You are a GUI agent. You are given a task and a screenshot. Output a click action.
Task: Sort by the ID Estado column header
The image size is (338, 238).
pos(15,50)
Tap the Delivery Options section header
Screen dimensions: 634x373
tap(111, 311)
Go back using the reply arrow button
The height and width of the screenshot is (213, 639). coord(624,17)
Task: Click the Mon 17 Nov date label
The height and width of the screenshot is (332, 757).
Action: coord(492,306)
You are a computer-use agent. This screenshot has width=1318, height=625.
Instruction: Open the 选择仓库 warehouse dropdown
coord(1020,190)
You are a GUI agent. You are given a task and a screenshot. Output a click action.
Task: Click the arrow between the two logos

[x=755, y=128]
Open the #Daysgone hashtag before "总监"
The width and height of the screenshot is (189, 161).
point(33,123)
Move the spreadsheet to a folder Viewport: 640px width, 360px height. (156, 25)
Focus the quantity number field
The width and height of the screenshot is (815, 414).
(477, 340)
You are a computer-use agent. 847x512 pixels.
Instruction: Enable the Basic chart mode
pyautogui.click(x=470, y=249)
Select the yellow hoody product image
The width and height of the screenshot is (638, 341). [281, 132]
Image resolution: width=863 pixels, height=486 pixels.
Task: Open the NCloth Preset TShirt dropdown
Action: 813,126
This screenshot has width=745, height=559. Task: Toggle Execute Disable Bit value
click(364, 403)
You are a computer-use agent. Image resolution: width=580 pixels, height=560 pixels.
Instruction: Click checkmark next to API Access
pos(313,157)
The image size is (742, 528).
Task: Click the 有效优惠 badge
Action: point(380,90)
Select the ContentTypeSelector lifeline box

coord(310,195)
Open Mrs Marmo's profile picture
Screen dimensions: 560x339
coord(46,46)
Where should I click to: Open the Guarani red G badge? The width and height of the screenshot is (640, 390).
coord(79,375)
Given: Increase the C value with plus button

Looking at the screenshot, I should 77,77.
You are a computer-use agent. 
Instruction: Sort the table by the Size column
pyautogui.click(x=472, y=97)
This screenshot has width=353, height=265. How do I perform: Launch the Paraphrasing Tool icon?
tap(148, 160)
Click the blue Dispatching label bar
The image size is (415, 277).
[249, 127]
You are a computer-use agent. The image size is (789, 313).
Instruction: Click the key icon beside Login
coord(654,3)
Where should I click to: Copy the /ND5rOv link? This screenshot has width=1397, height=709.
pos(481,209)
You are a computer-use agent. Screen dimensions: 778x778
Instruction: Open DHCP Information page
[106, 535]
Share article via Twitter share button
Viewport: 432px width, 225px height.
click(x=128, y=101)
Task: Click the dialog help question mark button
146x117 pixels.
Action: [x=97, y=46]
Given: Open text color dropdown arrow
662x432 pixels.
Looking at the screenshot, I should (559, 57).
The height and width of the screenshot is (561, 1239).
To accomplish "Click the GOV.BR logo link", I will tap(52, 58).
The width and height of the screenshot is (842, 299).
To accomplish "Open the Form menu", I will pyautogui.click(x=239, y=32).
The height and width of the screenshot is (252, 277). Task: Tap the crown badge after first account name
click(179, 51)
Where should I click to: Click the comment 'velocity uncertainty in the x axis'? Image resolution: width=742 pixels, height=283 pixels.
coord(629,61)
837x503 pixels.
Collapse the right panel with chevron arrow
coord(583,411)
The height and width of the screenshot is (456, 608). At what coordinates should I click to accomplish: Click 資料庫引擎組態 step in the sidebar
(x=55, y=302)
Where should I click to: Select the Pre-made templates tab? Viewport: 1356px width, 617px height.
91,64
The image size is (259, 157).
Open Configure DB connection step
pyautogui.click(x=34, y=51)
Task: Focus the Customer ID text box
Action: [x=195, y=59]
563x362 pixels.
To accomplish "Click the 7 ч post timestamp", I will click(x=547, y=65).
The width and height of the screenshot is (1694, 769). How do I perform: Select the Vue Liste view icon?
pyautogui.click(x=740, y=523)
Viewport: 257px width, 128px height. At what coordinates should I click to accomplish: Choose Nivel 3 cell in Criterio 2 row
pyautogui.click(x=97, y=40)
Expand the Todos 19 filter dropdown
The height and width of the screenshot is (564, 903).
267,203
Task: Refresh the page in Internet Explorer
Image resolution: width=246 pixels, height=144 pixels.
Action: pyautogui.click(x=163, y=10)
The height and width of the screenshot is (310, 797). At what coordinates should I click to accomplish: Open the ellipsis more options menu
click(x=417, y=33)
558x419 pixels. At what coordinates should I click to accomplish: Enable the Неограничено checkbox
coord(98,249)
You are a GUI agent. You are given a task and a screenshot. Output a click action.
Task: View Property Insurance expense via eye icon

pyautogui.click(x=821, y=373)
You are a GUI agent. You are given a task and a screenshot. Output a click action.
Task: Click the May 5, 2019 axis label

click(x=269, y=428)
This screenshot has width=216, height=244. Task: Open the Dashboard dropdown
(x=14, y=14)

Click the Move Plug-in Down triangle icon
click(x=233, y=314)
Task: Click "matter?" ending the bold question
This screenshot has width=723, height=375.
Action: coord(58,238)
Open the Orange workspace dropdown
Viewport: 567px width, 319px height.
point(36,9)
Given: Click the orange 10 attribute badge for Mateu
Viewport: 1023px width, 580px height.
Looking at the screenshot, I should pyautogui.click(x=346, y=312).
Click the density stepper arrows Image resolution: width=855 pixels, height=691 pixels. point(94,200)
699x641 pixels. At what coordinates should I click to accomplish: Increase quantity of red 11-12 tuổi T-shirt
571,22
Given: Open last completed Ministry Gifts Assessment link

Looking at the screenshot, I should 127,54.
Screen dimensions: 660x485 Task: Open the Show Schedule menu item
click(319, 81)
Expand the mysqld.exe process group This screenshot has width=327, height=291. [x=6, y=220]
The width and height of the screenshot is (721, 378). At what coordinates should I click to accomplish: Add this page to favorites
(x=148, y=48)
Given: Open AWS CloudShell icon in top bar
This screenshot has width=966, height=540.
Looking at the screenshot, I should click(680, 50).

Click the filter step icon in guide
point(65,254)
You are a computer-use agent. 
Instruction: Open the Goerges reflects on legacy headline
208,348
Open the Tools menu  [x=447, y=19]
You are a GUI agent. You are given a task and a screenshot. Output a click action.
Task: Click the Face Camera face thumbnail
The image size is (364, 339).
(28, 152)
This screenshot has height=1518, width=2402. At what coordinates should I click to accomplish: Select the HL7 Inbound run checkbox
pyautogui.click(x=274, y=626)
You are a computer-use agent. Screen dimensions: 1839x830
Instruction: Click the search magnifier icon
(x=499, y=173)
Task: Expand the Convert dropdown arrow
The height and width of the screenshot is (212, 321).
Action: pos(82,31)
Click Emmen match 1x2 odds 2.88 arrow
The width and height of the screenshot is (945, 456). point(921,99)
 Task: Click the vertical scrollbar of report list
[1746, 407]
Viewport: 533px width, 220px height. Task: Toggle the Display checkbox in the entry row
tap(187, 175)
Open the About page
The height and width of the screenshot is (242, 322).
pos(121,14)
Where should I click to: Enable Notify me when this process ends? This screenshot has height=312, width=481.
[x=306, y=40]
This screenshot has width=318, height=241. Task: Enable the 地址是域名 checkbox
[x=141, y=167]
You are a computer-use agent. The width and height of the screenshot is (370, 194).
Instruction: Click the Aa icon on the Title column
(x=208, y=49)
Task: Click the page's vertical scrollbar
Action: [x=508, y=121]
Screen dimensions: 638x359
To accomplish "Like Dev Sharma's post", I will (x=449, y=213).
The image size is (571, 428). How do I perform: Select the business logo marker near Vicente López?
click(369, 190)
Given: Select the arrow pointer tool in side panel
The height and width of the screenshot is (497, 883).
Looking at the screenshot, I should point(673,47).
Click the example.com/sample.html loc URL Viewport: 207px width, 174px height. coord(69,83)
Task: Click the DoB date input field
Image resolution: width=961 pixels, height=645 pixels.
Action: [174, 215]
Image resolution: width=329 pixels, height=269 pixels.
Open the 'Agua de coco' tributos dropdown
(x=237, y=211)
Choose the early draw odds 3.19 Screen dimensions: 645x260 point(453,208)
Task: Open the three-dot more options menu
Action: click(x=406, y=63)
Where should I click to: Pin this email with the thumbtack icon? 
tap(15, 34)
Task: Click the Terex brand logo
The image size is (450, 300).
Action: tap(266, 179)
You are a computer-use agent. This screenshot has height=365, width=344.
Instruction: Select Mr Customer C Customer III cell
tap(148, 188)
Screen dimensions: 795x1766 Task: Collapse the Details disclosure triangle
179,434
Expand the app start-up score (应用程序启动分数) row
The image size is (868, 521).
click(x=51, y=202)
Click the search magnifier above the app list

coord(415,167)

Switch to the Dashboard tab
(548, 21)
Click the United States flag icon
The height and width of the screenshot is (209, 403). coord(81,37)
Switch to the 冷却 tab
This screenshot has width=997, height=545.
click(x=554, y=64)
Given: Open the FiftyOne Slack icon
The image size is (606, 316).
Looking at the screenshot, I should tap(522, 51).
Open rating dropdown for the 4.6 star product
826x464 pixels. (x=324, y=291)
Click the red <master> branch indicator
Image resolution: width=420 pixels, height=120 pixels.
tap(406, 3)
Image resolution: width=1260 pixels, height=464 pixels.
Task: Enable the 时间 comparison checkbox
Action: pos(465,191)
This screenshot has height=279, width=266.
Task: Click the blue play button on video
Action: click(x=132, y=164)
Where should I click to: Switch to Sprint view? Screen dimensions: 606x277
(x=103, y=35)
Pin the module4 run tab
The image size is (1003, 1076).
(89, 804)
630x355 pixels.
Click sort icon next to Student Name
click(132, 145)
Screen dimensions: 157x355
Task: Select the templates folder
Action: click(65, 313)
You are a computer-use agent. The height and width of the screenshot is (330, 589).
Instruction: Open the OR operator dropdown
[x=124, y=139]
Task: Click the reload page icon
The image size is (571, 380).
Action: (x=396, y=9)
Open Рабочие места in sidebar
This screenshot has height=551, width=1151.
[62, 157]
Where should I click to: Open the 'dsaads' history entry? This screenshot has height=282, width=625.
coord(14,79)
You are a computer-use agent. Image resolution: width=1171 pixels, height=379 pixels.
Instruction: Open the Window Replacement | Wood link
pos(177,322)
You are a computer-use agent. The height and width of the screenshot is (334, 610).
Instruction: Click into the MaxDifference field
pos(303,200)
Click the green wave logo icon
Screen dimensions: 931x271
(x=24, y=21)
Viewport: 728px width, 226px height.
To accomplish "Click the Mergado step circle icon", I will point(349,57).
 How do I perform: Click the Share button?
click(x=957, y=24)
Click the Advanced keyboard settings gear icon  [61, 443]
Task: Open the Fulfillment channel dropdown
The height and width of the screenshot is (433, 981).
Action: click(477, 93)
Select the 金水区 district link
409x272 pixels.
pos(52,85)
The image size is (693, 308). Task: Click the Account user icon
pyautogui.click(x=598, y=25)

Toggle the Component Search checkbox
********************
Scan the records above for the word "date". Copy each line that has it.

WRITTEN REPLY
Task: Click the Mon 17 Nov date label
Task: Click the DoB date input field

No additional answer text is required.